Mitral Regurgitation

The mitral valve is located between the left atrium and left ventricle. It controls blood flow, allowing blood to enter the left ventricle in diastole (filling phase) and preventing backflow of blood into the atrium during systole (contraction phase). The mitral valve has two leaflets (anterior and posterior leaflet), which are fibrous tissue flaps that are anchored through chordae tendineae to the papillary muscles. The zone where the two leaflets meet during systole is called coaptation. A dysfunction of the leaflets or their support structures can lead to mitral regurgitation.

Mitral regurgitation (MR) is a condition in which blood leaks back into the left atrium due to impaired leaflet closure. As a result of this condition, the heart fails to efficiently pump blood and hence is forced to work harder to supply the organs with oxygen.
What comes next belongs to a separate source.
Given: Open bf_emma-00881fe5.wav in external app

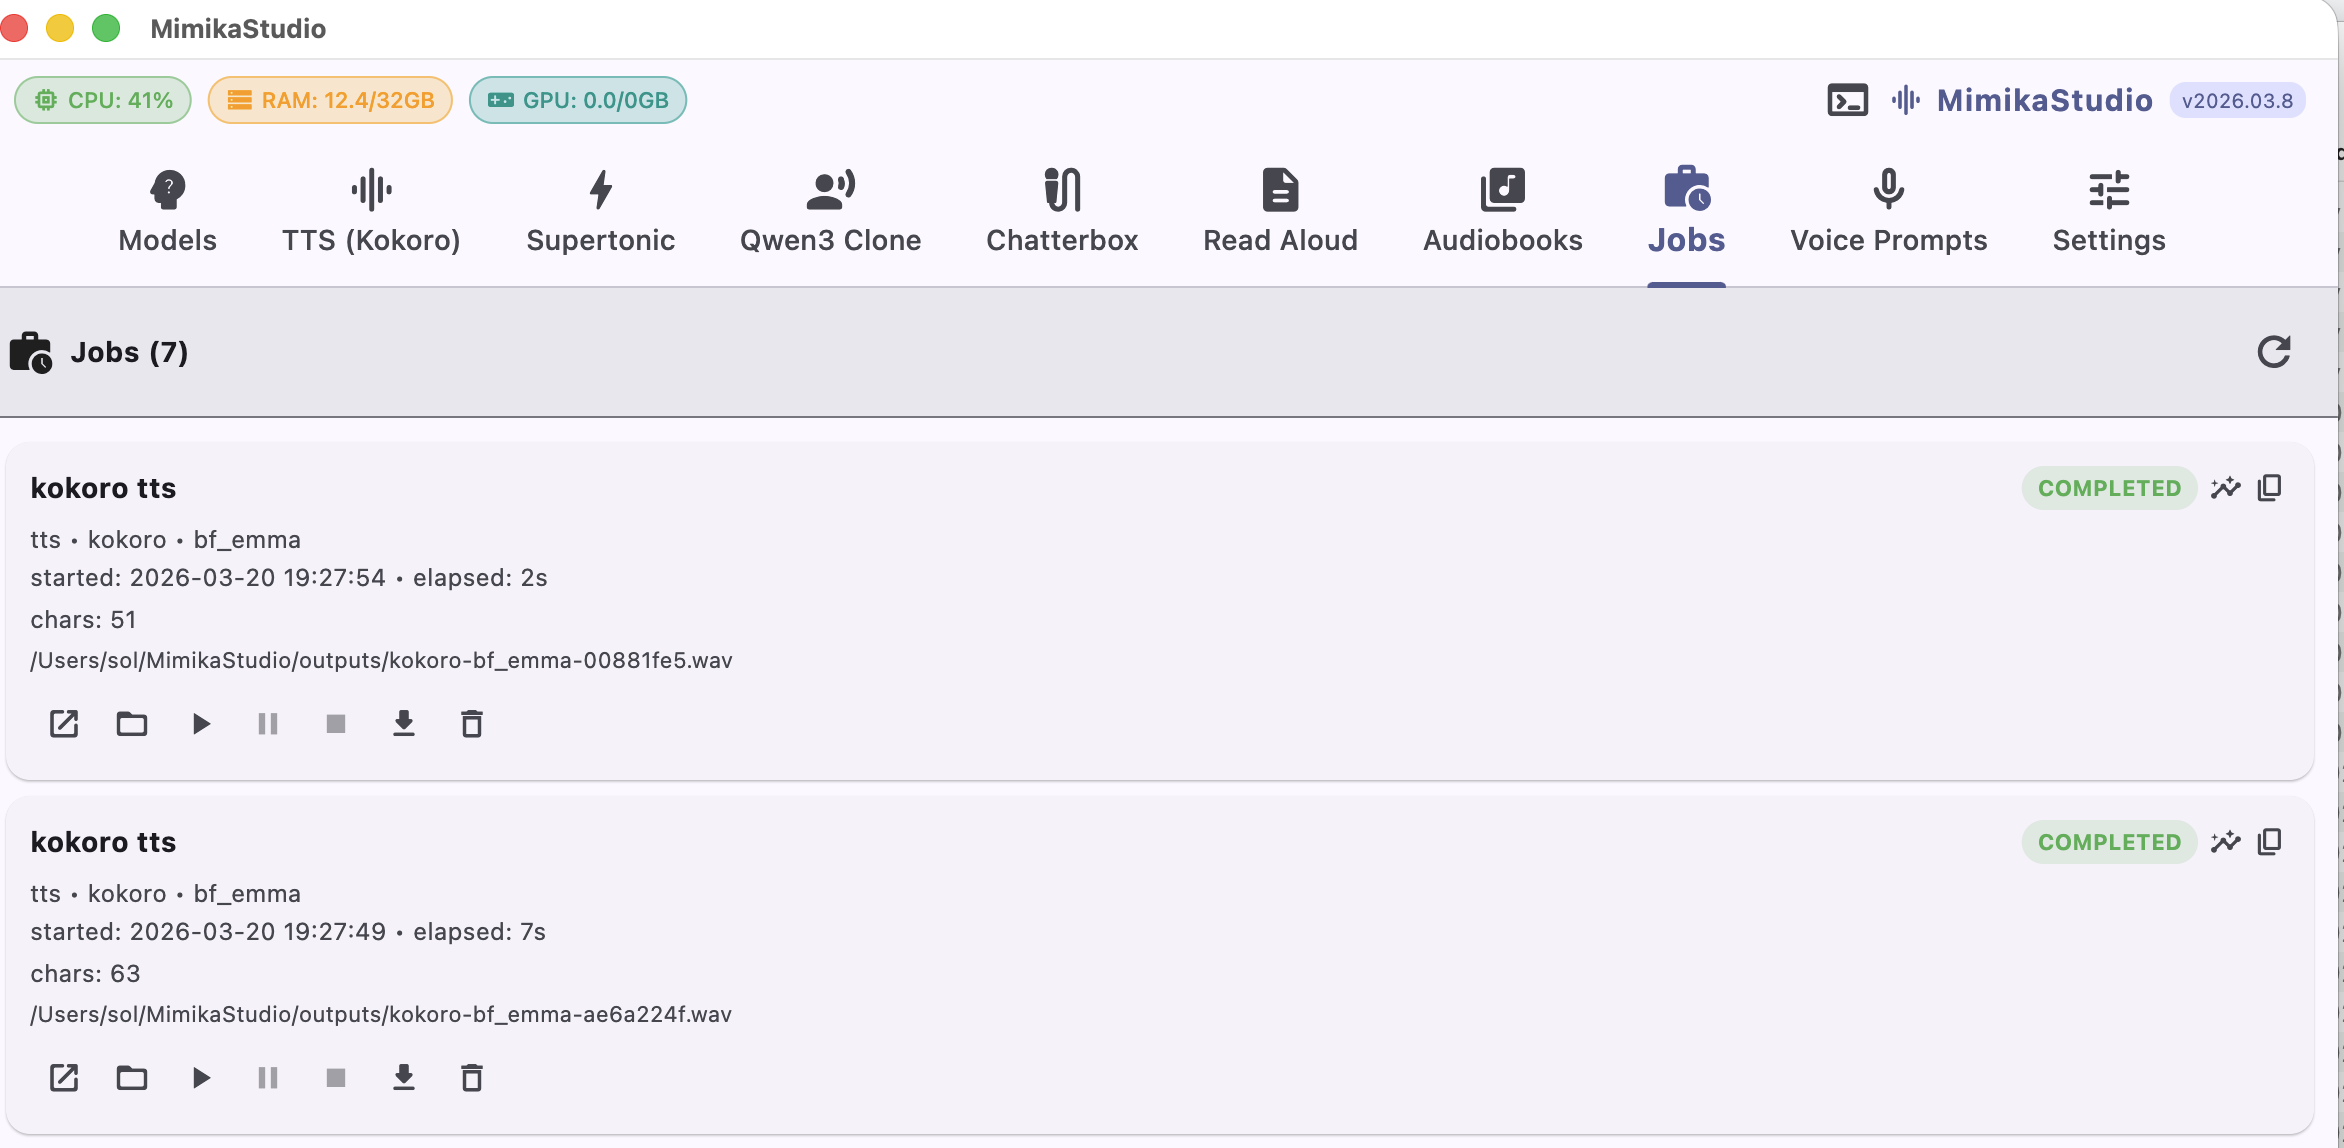Looking at the screenshot, I should pyautogui.click(x=64, y=723).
Clinical outcomes of this compensatory mechanisms include fatigue, shortness of breath, light-headedness, and ultimately, heart failure.

MR is categorized into degenerative (primary) and functional (secondary) regurgitation:

  • Primary MR is caused by mitral valve prolapse (two valve flaps do not close evenly) due to ruptured chordae.
  • Secondary MR is commonly caused by left ventricular remodelling and or left atrial dilatation resulting in incomplete leaflet coaptation.
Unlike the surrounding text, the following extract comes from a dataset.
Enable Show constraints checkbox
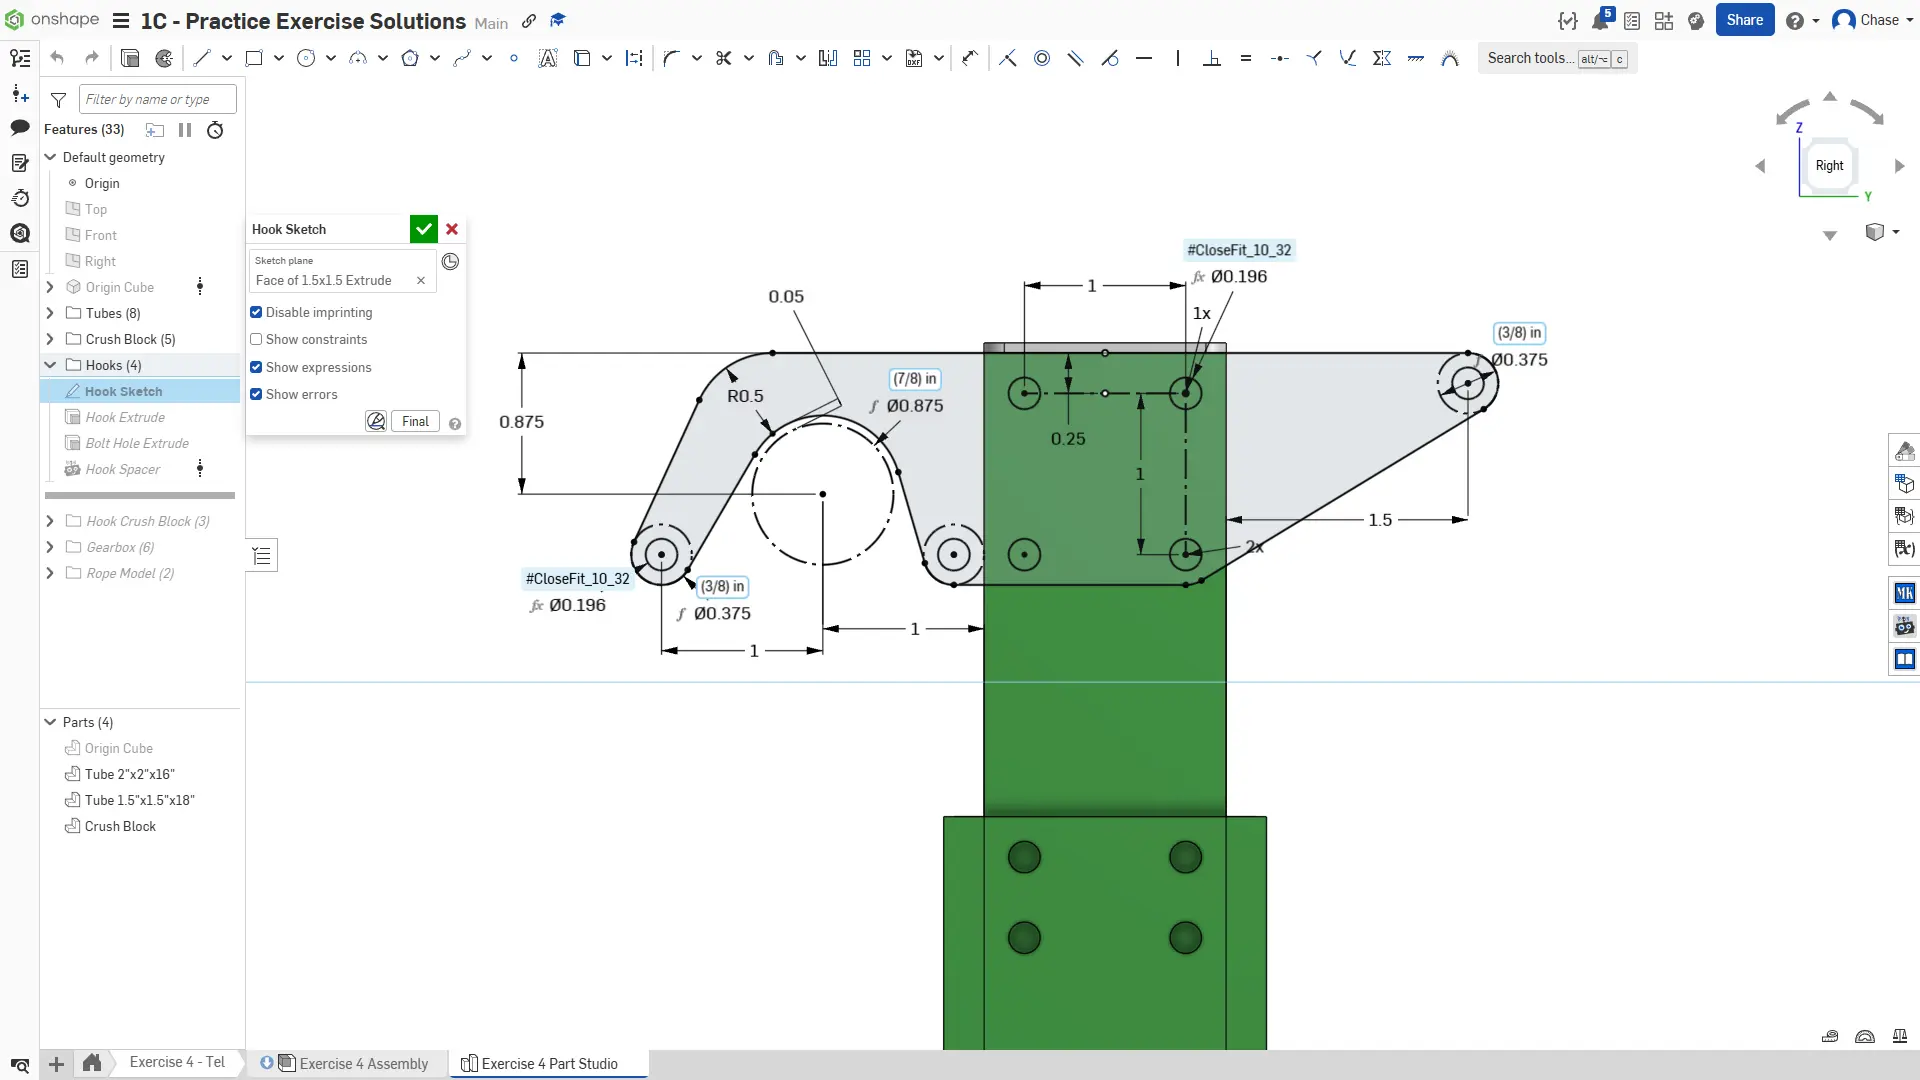This screenshot has width=1920, height=1080. 256,339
Moderate to severe MR is frequent, its prevalence lies in a range of 2-3% in Western societies, with an annual incidence of 250.000 (in the US).

The prevalence of MR increases with age, 10% of the population aged >75 years suffer from mitral valve insufficiency. Additionally, young (especially female) patients are frequently affected by mitral valve prolapse.

While surgical intervention is the gold-standard in treating mitral regurgitation, up to 50% of the affected patient population remain untreated owing to increased risk of advanced age and relevant comorbidities, or impaired left ventricular function.

A percutaneous (transcatheter) repair system provides a corrective for patients that are either too old or too weak for surgical intervention, or for patients that refuse open heart surgery due to lacking of severe symptoms or cosmetic reasons.